Extracting some text from HTML

It's a quick question (I hope).

I'm using Nokogiri.

I have the following HTML:

...
  <div class="lead">
    <div class="something"> blah blha blah </div>
    <div class="another-something"> blah blah blah </div>

     ...some text I want to extract...

    <div class="blah"> whatever </div>
  </div>
...

How can I extract the text "...some text I want to extract..." ?

My problem is that this text isn't wrapped in a DIV. It's a "text" node
(not an "element" node).

Anybody can figure out an xpath expression for it?

···

--
Posted via http://www.ruby-forum.com/.

Albert Schlef wrote:

I'm using Nokogiri.

I have the following HTML:

...
  <div class="lead">
    <div class="something"> blah blha blah </div>
    <div class="another-something"> blah blah blah </div>

     ...some text I want to extract...

    <div class="blah"> whatever </div>
  </div>
...

How can I extract the text "...some text I want to extract..." ?

I solved the problem. I used the following code:

the_text_i_want = doc.at_xpath('//div[@class="lead"]/text()[3]')
puts the_text_i_want.content

···

--
Posted via http://www.ruby-forum.com/\.

Hi, I want to do something similar to what you are doing.

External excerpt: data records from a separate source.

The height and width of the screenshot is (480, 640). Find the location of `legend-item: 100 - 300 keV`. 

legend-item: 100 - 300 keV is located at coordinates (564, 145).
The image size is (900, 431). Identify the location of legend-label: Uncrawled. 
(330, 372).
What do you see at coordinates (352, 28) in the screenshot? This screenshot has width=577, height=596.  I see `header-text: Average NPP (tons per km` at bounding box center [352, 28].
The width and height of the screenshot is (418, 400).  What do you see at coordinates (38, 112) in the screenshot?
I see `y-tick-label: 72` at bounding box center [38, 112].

Basically I would like to go through a whole bunch of links and text on
a page and scrape just the Text I want, and if I get that text scrape
the corresponding URL in the same table with it.

Here is my actual code so far

require 'nokogiri'
require 'rubygems'
require 'open-uri'

def certs
  @certs = %{MCSE "A\+" MCITP MCDBA MCPD MCSA} # Text I would like
scraped
end
for i in 1..100 do # yay for page loop
url = "http://www.hawaiicrcs.org/searchprog.asp?cat=&pg=#{i}" pages
scraped
doc = Nokogiri::HTML(open(url))
for s in 1..100 do # yay for table loop
tts = doc.css("tr:nth-child(#{s})").each do |var| # pages in an array

puts var
end
end
end
end

Hope I am being clear. for the href I have gotten it to display with
tts = doc.css("tr:nth-child(#{s})")[:href]

But am unsure how to go about getting the href with the compared to text
I am thinking an if then statement or case. maybe someone can help.

Something like

if compared data = true
p "doc.css("tr:nth-child(#{s})")[:href]"

or something of the sort. I am a newb so forgive my error's if there are
any when I type.

···

--
Posted via http://www.ruby-forum.com/.